We wait for about an hour and give up on our days. But it's nice reconnecting like this.

A bus shows up. Sheirut size. "Are you kidding?" I ask. Raz laughs.

Then he says: "Someone just said the trains are running again."

A bunch of buses pull up.

We look between them and the trains, then at each other. We decide on the train.

He laughs. "Someone just said that someone probably screamed that the trains were working just so they could get on the bus."

"Oh, crap. Is that true?"

But we're already at security and they're letting people through.

"Guess not," he says, and we're in.

A very enthusiastic announcer tells us that all trains are up and running again. Yay!

We get on and amazingly find two seats next to each other.

Turns out, Raz is a counselor at Coleman, arch rival of Ramah Darom. But I get excited because it's Georgia and tell him to come visit. If I actually go back to Georgia.

We ride on the train for about two minutes before Raz tells me to look out the window. Lo and behold! There actually was a fire almost on the tracks. A farm burned and the tracks were lined with heaps of ashes. Remnants of bushes and crops stretched away from the tracks.

Raz and I commented on the terrible brush fires in the States and how they take days, weeks, and sometimes months to get under control.

"Well, think of the size of the area we're talking about getting under control," I say. "California, etc., mid-western prairie, versus some tiny little strip you can drive by in two minutes between Hadera and Binyamina."

It's worth noting here that for all of Israel's ETA x3 (because we're lots of Jews from concentrate), the rule does not apply to emergency situations like this one. True, the buses took hours to show up for us (and we didn't even end up using them), but the fire was completely extinguished in less than that time. That's about two hours total between start of fire (probably because of some idiot and a throw-away cigarette butt), discovery, extinguishing, and getting all citizens affected back on track--quite literally.

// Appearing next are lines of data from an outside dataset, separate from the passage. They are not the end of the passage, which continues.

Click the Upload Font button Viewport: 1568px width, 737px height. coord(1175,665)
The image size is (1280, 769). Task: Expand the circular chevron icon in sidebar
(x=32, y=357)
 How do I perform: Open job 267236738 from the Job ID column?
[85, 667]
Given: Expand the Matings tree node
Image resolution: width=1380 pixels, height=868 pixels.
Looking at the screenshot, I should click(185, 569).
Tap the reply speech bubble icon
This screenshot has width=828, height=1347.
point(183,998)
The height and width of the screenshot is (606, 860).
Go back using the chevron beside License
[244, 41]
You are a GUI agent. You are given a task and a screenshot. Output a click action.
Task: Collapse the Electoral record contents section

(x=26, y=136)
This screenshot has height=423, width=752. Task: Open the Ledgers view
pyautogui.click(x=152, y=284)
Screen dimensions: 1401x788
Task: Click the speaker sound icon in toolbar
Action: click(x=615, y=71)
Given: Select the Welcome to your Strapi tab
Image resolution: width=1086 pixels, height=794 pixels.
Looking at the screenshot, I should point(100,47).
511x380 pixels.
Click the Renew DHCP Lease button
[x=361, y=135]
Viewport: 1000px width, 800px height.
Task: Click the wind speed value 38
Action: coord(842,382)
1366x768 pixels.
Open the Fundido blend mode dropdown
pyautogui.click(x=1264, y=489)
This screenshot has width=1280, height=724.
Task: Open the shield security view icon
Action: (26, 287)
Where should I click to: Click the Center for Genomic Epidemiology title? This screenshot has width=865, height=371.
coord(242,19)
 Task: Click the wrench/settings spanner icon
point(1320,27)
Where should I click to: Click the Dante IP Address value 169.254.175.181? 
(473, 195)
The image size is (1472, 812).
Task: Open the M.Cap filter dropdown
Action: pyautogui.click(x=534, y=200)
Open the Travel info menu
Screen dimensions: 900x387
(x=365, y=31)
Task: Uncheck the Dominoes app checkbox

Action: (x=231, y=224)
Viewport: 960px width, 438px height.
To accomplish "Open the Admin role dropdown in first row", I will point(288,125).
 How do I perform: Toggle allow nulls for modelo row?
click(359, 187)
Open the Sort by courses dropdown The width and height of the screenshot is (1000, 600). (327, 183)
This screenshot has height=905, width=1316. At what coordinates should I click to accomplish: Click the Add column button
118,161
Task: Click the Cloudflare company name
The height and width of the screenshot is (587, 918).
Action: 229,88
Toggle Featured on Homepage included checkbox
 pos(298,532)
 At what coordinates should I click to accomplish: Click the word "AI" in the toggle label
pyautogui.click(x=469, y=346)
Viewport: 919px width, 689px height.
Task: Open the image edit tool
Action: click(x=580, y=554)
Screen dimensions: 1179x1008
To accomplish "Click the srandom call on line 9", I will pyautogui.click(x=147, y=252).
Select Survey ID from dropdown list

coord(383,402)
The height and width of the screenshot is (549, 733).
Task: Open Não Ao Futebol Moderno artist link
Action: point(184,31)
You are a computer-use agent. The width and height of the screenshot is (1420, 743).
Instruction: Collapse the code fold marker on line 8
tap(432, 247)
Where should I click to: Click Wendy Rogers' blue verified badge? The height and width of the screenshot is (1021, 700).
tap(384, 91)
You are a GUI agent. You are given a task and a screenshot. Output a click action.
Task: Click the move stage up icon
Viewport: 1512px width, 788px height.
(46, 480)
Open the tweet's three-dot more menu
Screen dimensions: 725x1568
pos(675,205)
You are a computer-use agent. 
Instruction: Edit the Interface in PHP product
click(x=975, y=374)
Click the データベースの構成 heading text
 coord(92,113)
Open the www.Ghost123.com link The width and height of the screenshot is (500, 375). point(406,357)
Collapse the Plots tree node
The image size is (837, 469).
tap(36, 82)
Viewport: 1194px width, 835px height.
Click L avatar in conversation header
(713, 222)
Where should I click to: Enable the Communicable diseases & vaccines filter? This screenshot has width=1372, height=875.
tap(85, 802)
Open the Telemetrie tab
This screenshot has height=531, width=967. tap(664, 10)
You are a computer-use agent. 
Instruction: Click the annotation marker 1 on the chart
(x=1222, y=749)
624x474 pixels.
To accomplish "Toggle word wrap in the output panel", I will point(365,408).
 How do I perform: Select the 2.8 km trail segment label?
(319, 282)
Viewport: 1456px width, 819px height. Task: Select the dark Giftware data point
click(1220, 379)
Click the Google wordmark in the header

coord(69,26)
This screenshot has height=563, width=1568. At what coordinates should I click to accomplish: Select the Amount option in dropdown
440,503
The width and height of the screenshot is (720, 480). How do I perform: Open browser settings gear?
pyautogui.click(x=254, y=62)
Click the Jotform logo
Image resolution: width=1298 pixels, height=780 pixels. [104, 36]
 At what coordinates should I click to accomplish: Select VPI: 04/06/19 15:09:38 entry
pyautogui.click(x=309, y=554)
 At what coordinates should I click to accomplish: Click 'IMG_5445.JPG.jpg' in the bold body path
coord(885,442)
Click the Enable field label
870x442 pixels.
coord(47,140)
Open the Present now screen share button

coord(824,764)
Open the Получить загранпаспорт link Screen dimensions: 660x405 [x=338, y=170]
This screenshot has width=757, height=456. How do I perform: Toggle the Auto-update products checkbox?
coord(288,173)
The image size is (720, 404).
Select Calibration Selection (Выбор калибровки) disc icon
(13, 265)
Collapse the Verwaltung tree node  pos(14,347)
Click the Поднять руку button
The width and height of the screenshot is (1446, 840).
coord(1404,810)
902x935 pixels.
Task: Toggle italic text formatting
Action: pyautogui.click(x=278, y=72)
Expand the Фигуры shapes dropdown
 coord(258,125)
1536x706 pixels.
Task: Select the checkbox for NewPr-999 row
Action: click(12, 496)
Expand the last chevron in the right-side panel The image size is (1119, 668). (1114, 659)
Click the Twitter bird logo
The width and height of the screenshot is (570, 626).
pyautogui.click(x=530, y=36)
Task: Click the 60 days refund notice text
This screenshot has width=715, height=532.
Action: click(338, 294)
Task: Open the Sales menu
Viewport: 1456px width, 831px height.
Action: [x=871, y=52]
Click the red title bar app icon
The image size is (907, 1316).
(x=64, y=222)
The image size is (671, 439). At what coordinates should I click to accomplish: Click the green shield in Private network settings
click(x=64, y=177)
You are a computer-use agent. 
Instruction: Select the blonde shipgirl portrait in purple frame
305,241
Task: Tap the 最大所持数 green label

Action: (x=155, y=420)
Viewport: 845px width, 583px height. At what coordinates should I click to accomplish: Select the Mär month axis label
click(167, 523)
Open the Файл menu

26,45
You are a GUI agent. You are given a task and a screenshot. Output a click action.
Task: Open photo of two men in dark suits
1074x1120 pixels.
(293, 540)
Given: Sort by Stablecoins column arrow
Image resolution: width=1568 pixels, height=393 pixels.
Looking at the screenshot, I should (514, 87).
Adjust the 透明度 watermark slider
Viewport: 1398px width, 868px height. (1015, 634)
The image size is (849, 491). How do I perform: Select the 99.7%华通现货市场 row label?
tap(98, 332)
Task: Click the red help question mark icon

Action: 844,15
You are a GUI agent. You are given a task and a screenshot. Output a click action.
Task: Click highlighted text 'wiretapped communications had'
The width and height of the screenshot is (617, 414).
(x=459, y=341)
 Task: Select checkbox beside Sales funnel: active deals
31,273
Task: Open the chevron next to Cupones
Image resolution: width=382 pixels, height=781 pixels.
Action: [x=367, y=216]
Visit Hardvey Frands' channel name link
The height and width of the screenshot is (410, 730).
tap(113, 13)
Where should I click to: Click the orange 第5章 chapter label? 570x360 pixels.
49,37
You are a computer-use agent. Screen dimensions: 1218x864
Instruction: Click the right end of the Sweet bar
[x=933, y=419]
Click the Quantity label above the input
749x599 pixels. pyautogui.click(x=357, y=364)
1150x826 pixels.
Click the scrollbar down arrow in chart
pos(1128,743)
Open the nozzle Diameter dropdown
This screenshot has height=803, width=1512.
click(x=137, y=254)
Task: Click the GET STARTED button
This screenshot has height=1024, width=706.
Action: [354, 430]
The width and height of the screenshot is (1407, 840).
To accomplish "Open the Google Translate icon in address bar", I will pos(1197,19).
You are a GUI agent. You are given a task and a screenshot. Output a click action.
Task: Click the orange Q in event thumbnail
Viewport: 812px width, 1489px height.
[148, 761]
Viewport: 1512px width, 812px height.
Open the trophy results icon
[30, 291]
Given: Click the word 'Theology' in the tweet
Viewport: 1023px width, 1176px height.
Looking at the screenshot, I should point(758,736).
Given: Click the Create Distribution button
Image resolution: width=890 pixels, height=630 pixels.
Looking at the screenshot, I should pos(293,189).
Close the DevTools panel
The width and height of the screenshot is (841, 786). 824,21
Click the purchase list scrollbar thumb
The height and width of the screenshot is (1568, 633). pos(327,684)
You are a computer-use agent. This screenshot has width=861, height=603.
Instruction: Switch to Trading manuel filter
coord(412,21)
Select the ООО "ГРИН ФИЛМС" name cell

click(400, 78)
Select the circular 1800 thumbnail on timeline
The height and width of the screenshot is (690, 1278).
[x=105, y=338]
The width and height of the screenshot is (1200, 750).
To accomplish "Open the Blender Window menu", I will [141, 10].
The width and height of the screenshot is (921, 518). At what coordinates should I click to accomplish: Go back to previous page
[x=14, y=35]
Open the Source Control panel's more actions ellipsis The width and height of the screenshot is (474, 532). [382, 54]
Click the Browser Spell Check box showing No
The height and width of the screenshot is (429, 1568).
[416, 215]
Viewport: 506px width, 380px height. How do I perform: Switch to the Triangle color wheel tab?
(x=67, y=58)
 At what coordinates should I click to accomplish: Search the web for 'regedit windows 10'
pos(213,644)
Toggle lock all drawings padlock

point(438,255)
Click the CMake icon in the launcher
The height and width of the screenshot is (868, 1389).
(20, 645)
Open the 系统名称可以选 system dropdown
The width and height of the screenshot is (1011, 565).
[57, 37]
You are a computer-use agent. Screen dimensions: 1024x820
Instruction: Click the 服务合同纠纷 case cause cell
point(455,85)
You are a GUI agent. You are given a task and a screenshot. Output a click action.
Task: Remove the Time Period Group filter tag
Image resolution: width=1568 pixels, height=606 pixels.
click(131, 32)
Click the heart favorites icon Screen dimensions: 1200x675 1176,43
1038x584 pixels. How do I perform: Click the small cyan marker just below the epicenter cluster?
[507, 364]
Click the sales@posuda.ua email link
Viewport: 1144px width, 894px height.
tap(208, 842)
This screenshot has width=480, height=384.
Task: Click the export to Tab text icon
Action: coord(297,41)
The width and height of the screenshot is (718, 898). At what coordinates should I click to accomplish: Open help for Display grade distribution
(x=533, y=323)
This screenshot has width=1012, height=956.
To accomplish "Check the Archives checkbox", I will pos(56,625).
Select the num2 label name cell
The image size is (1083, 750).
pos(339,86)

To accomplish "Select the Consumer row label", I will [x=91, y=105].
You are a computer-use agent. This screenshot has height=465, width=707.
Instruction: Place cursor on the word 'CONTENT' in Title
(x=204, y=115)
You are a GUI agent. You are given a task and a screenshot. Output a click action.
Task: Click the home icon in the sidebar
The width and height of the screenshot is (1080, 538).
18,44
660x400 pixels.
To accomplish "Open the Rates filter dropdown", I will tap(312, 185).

Raz got off around Netanya and the woman across from me started up a conversation about the day's insanity after asking me if I speak Hebrew, too, which I affirmed. She got off at the University, which left me with three stops to go on my own.

I got off at HaHagana and made my way around to the bus stop to get home. By the way, they need to rethink this efficiently (like almost everything else around here): bus stop is directly across from the station but there's no cross walk. Instead, there's a barrier. In order to get there, I have to walk about half a kilometer around and navigate two cross walks instead of walking twenty feet forward. Yay Israel. But we already know the priorities. And if it's not an emergency, act first, think later.

I and the other remaining passenger on the sheirut asked the driver to drop us off in front of Aroma. Beeline for the coffee after this nutcase day. God, it was good.

I get home and start to change. I'm pants-less and can't find what I'm looking for and there's someone knocking at the door. I tell them to wait a minute. They knock again.

I give up on the pants and answer the door with sweat pants on that I forget to change out of later. It's the maintenance guy seeing if the internet's working. He doesn't seem to understand our request for a secure network. Welcome to Israel! "Who would try to hack you?" he asks. "How should I know?! That's the point!" He says he'll work on it. Just like those light bulbs I requested last week that he'll get to me "this second".

He tells me he hasn't slept since two days ago because he was up until 5:30 playing poker. He leaves. The internet connects with a full signal but doesn't work...I use my usual mooch connection. Off to Ulpan now and then Assaf's. And Dexter...my latest addiction.


*In the Emergency Room, my doctor's phone rang and she promptly answered. A ten minute conversation ensued. When she hung up, our conversation picked up without a pause, as if nothing had happened.